從上圖我們可以看到,Hugging face基本上就是各種Transformer模型的集散地。使用Hugging face的接口,就可以使用基本上所有的開源的大模型。

大模型是如何煉成的

雖然網絡權值需要申請,但是Meta的LLaMA大模型的模型代碼是開源的。我們來看看LLaMA的Transformer跟我們上一節構造的標準的Transformer有什么區別:

class Transformer(nn.Module):
    def __init__(self, params: ModelArgs):
        super().__init__()
        self.params = params
        self.vocab_size = params.vocab_size
        self.n_layers = params.n_layers

        self.tok_embeddings = ParallelEmbedding(
            params.vocab_size, params.dim, init_method=lambda x: x
        )

        self.layers = torch.nn.ModuleList()
        for layer_id in range(params.n_layers):
            self.layers.append(TransformerBlock(layer_id, params))

        self.norm = RMSNorm(params.dim, eps=params.norm_eps)
        self.output = ColumnParallelLinear(
            params.dim, params.vocab_size, bias=False, init_method=lambda x: x
        )

        self.freqs_cis = precompute_freqs_cis(
            self.params.dim // self.params.n_heads, self.params.max_seq_len * 2
        )

我們看到,為了加強并發訓練,Meta的全連接網絡用的是它們自己的ColumnParallelLinear。它們的詞嵌入層也是自己做的并發版。

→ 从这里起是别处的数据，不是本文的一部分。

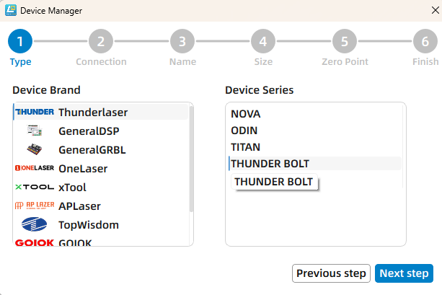
Task: Click the Thunderlaser brand logo icon
Action: pyautogui.click(x=34, y=113)
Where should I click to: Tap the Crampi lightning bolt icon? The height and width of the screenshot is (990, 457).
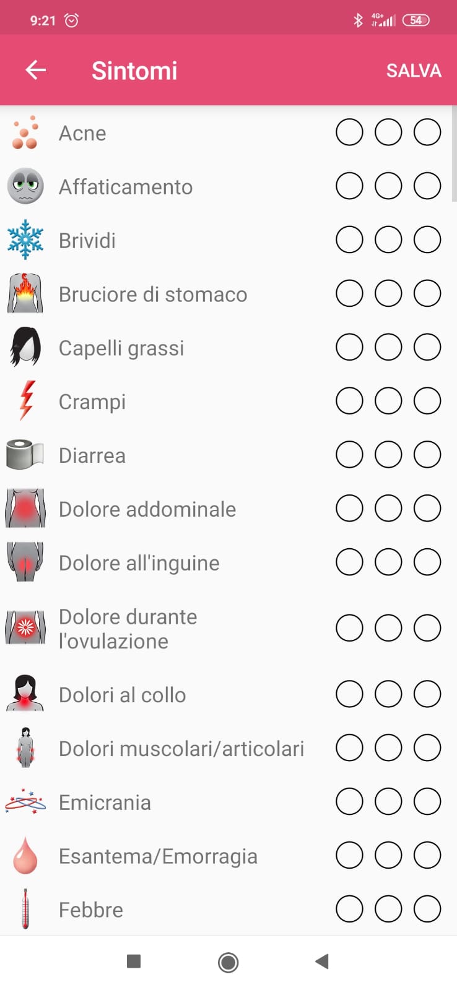pos(26,401)
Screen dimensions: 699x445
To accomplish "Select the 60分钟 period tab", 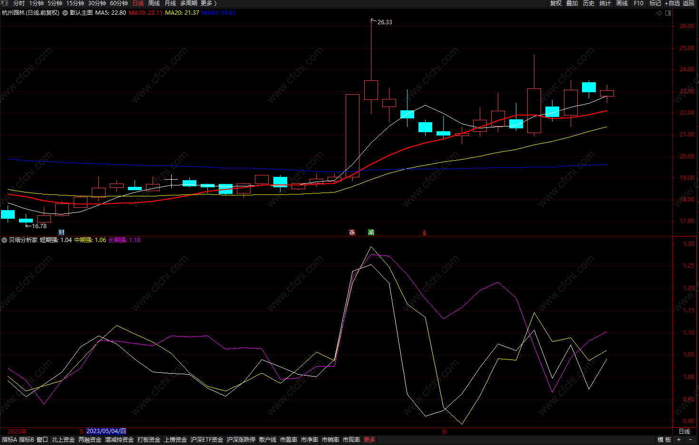I will (x=119, y=3).
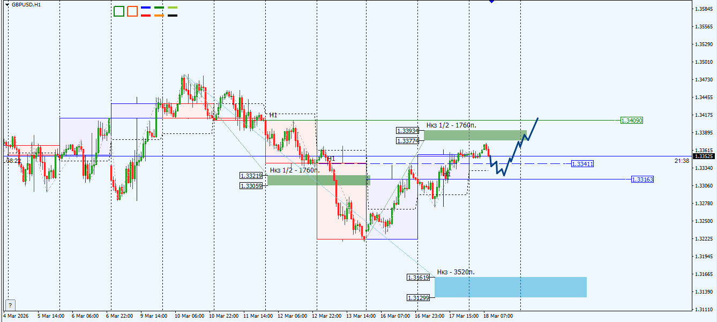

根據層次數,它也是堆了若干層的TransformerBlock。

我們再來看這個Block:

class TransformerBlock(nn.Module):
    def __init__(self, layer_id: int, args: ModelArgs):
        super().__init__()
        self.n_heads = args.n_heads
        self.dim = args.dim
        self.head_dim = args.dim // args.n_heads
        self.attention = Attention(args)
        self.feed_forward = FeedForward(
            dim=args.dim, hidden_dim=4 * args.dim, multiple_of=args.multiple_of
        )
        self.layer_id = layer_id
        self.attention_norm = RMSNorm(args.dim, eps=args.norm_eps)
        self.ffn_norm = RMSNorm(args.dim, eps=args.norm_eps)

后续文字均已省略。